Burlington Mayor Marianne Meed Ward signs Interim Control Bylaw after Council’s approval on Tuesday, March 5, 2019.

Burlington City Council approves interim control bylaw to restrict the development of lands in the downtown Urban Growth Centre and in proximity to the Burlington GO station for one year to allow for a land-use study

 

Burlington Mayor Marianne Meed Ward signs Interim Control Bylaw after Council’s approval on Tuesday, March 5, 2019.

Burlington, Ont. – March 5, 2019 — At a Special meeting of Council, on March 5, 2019, Burlington City Council voted in favour of a staff report recommending an interim control bylaw (ICBL). The ICBL temporarily restricts the development of lands within a study area for a period of one year, with a maximum extension of a second year.

Here is a link to the staff report on the Interim Control Bylaw.

The lands in the study area include the Downtown Urban Growth Centre (UGC) and lands in proximity to the Burlington GO Station.

During the one-year “freeze” on development in the study area, the City will complete a land-use study to:

  • Assess the role and function of the downtown bus terminal and the Burlington GO station on Fairview Street as Major Transit Station Areas
  • Examine the planning structure, land use mix and intensity for the lands identified in the study area
  • Update the Official Plan and Zoning bylaw regulations as needed for the lands identified in the study area.

“We want to ensure new development in the identified study area is informed by the city’s transit, transportation and land-use vision and the opportunity to complete a land-use study will give us that ability. The cumulative growth pressures quickly emerging in the downtown Urban Growth Centre and the lands near the Burlington GO station at intensities well above the city’s Official Plan are an issue for our city and we need to study it to determine the appropriate planning policies.” – Heather MacDonald, Director of City Building

Background
The recommendation to implement an ICBL was brought forward by City staff in response to two primary concerns:

1. Growth pressures that continue to emerge for the lands in the study area
City staff are aware of multiple pending developments in the application review stage where the proposed intensities are significantly higher than those anticipated by the Official Plan. In addition, there are many other expressions of development interest and land assemblies taking place in the downtown Urban Growth Centre and in proximity to the Burlington GO station where the intensities being considered are substantially larger than what is proposed in the current Official Plan or the 2018 adopted Official Plan which is currently under review.

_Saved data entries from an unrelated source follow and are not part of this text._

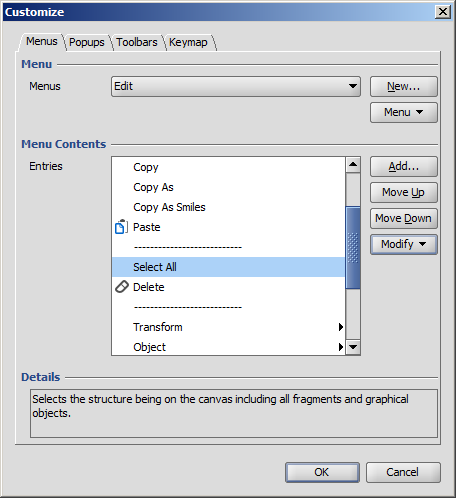The width and height of the screenshot is (456, 498).
Task: Click the Add... button
Action: tap(404, 166)
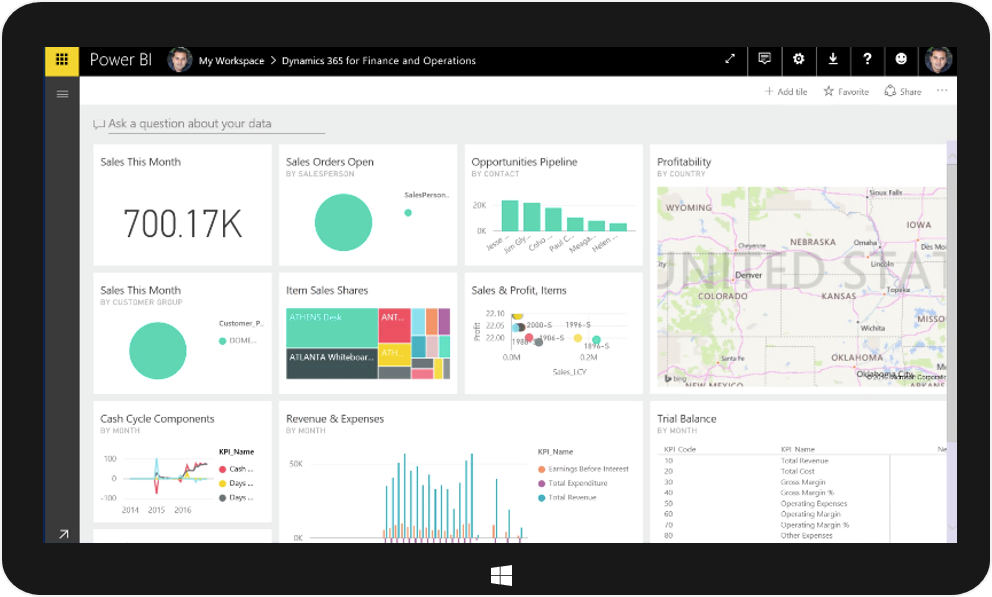Open user profile picture at top right
The image size is (992, 597).
tap(938, 60)
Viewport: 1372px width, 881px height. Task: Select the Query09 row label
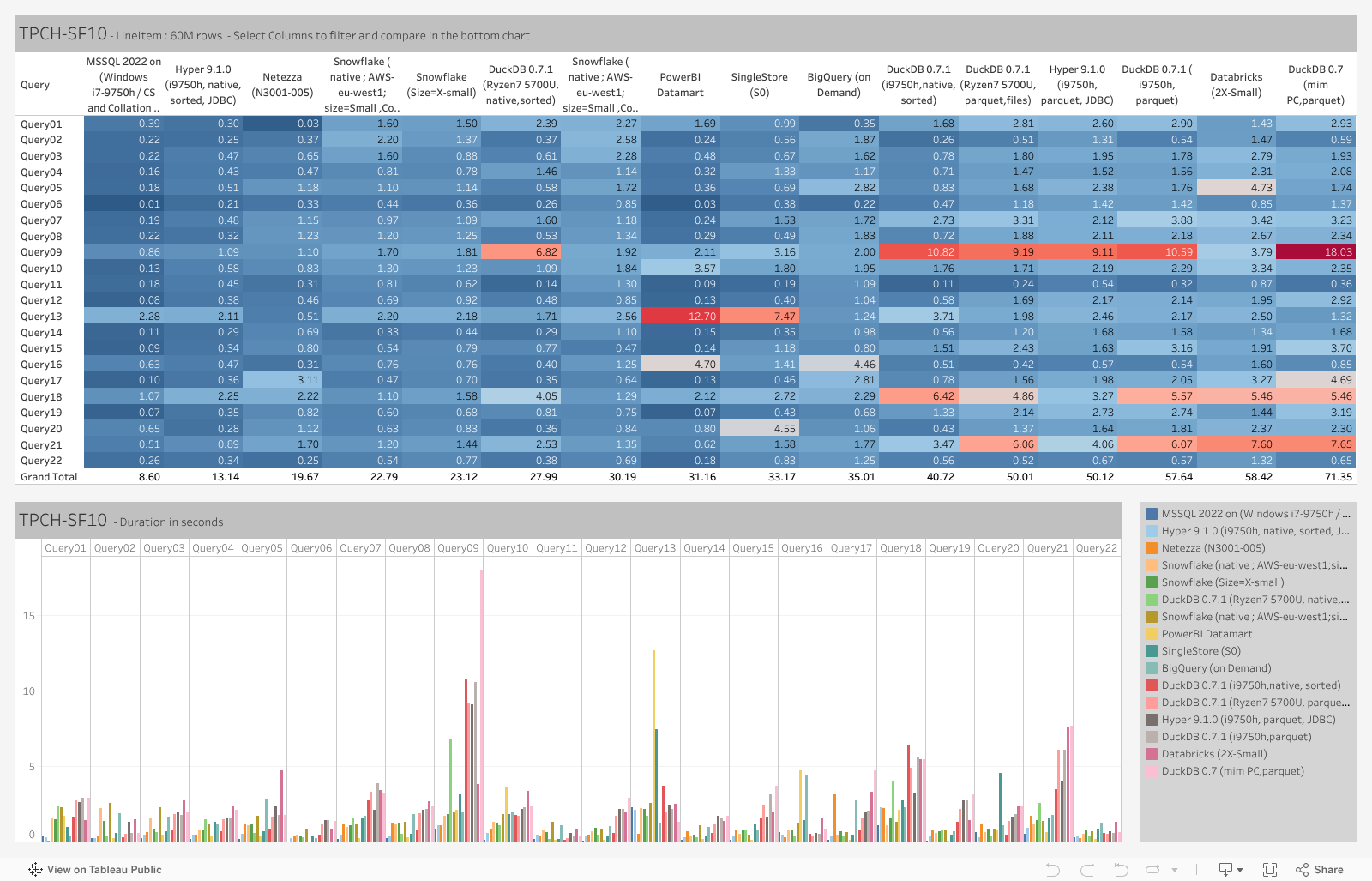point(41,252)
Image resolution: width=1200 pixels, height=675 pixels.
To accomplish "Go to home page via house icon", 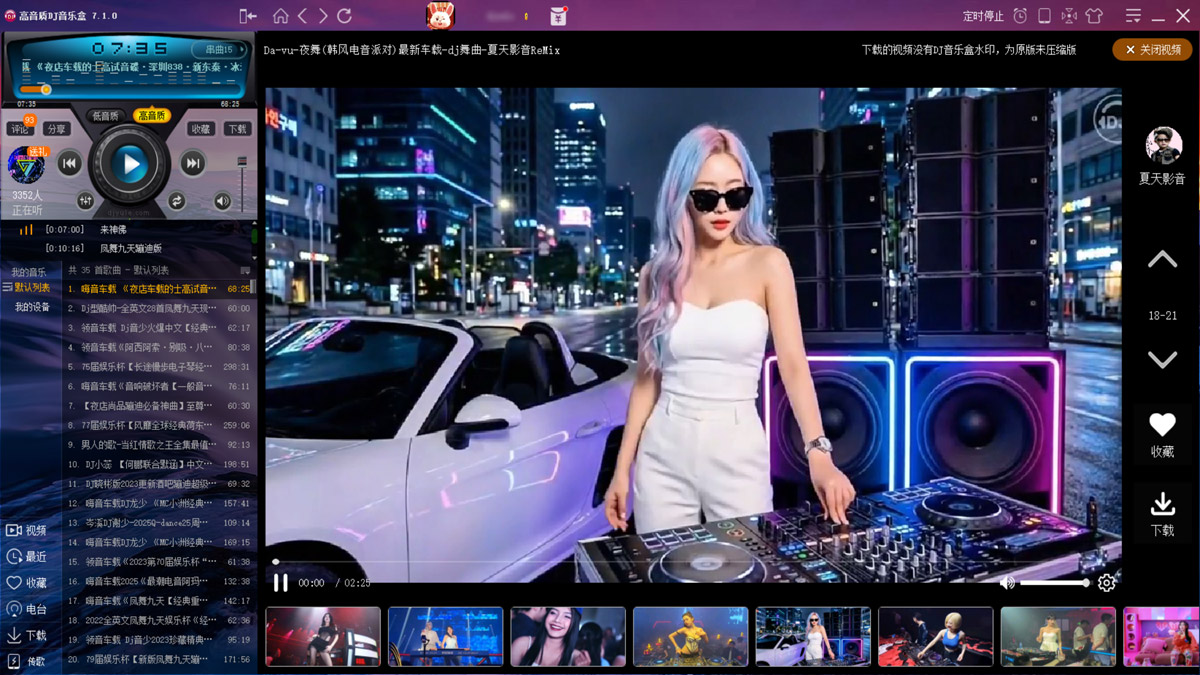I will point(281,16).
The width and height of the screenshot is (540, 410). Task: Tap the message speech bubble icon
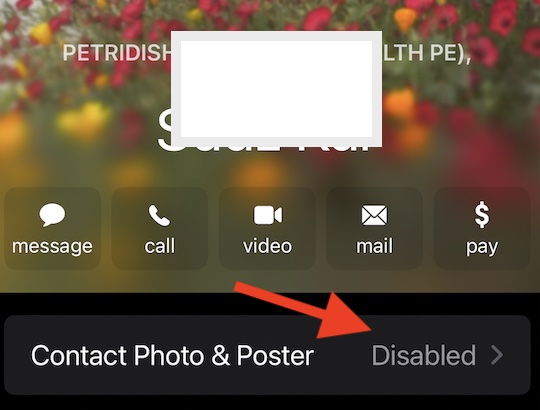52,215
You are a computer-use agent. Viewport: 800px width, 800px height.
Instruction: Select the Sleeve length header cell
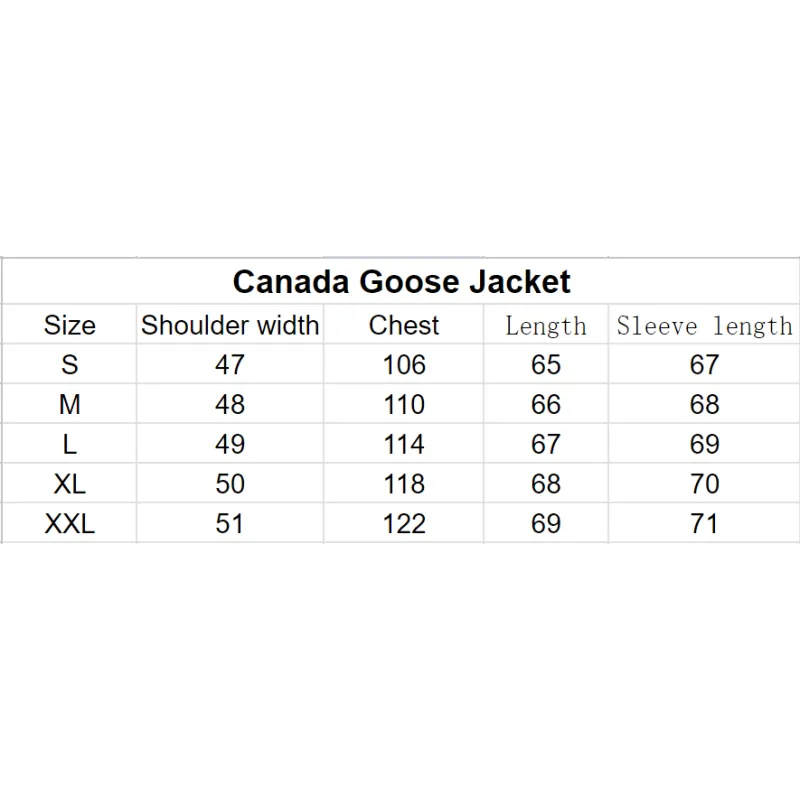(x=704, y=324)
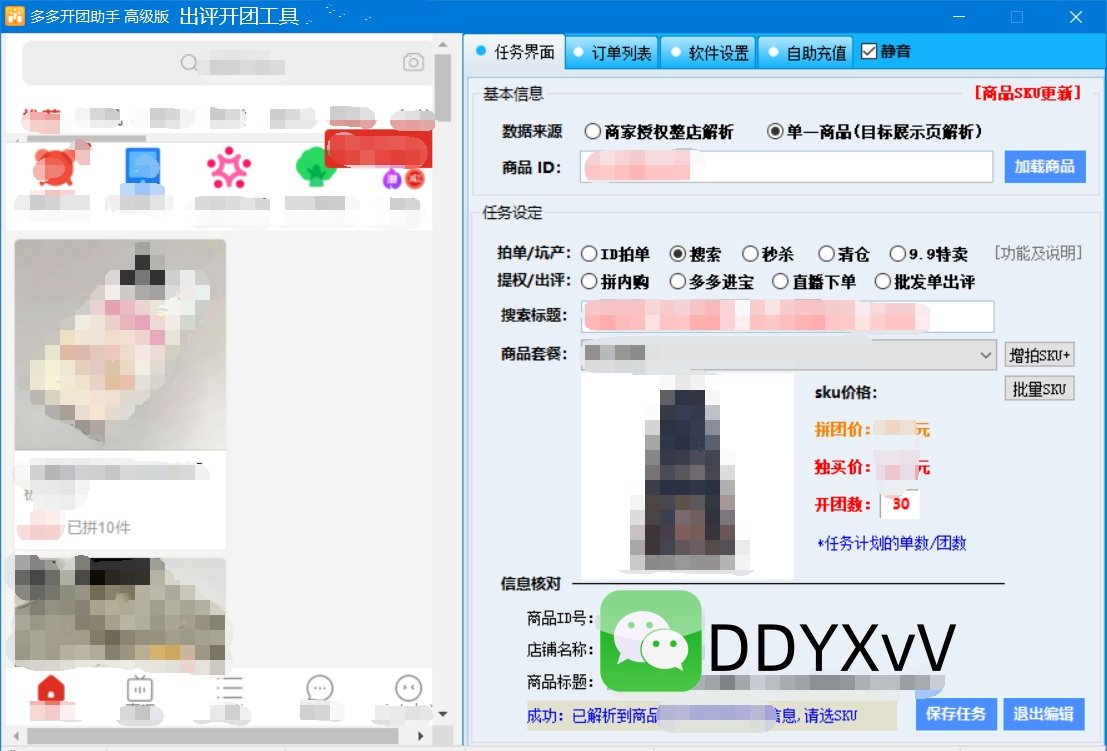
Task: Select the 多多进宝 radio button
Action: [678, 282]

2. The role and function of the John Street Bus Terminal as a Major Transit Station Area (MTSA)
The John Street Bus Terminal is identified as a MTSA in the Province’s 2017 Growth Plan. Its designation as a MTSA was relied upon by the Ontario Municipal Board in its decision to allow a 26-storey development at 374 Martha St, citing that as a MTSA, the terminal could support intensities well in excess of those contained in the Official Plan. The terminal’s capacity to absorb the transit impacts of significant growth plays a critical role in shaping the mix of land uses and transit development within the downtown UGC.

Quick Facts

  • An interim control bylaw (ICBL) is a tool available to Ontario municipalities as part of the Planning Act. An ICBL places a temporary “freeze” on the development of certain lands while a municipality is studying or reviewing its land use policies. The restrictions can only be imposed for one year, with a maximum extension of a second year. An ICBL may not be appealed when it is first passed, however the extension of the ICBL to a second year may be appealed.
  • Work to begin the land-use study will be initiated immediately by Department of City Building.
  • Developments in the study area exempt from the ICBL are those that have submitted applications for site plan approval, in accordance with the approved zoning bylaw, prior to March 5, 2019, the date which the ICBL was approved. Exemptions in the study area include:
    • 490-492 Brock Ave.
    • 374 Martha St.
    • 421 Brant St.
    • 442 Pearl St.

Links and Resources

Read report PB-36-19 approved by Burlington City Council
Learn more about interim control bylaws

MY TAKE:

I support the rationale behind this bylaw that staff has laid out in their report. I believe this is a very important and timely matter for City Council to proceed with at this time. The Adi decision handed down by the OMB in 2018 allowing 26 storeys in a 4-8 storey zone was a game changer because it specifically referenced the downtown mobility hub. We need to undertake the mobility hub studies, so we are not simply reacting to applications but setting policy for them. The ICBL gives us time to do that work without having to simultaneously process applications.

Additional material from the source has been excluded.